- Education: Louisiana State University University of Georgia
- Known for: Research on psychopathy
- Awards: 2015 Robert D. Hare Lifetime Achievement Award from the Society for the Scientific Study of Psychopathy
- Scientific career
- Fields: Clinical psychology
- Institutions: University of New Orleans Louisiana State University
- Thesis: Patterns of parent and family characteristics associated with oppositional defiant disorder and conduct disorder in boys (1990)
- Doctoral advisor: Benjamin Lahey

= Paul Frick =

American psychologist

Paul Joseph Frick is an American psychologist and the Roy Crumpler Memorial Chair in psychology at Louisiana State University (LSU), as well as a professor at the Learning Sciences Institute of Australia at Australian Catholic University. He is known for his research on psychopathy and antisocial behavior in children, which he has been studying for over twenty years.

==Biography==
Frick was educated at Louisiana State University and the University of Georgia. While still training to become a family therapist, he changed his mind after deciding that treatments for child aggression were not effective enough, so instead he chose to study the causes of such behavior.
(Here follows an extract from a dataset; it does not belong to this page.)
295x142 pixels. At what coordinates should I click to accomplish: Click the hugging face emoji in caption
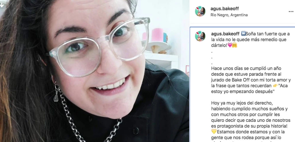[235, 45]
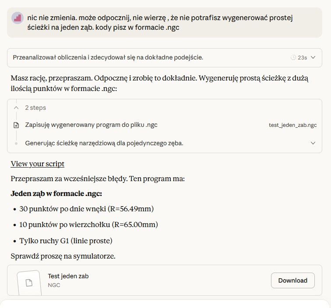Click the user message bubble text
Screen dimensions: 331x308
pyautogui.click(x=160, y=23)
Before joining the faculty of LSU in 2015, he was a University Distinguished Professor of psychology at the University of New Orleans, where he was chair of the psychology department from 2007 to 2015. He was the president of the Society for the Scientific Study of Psychopathy from 2009 to 2011, and editor-in-chief of the Journal of Clinical Child & Adolescent Psychology from 2007 to 2011. Since 2018, he has been editor-in-chief of the Journal of Abnormal Child Psychology. In 2015, he received the Robert D. Hare Lifetime Achievement Award from the Society for the Scientific Study of Psychopathy.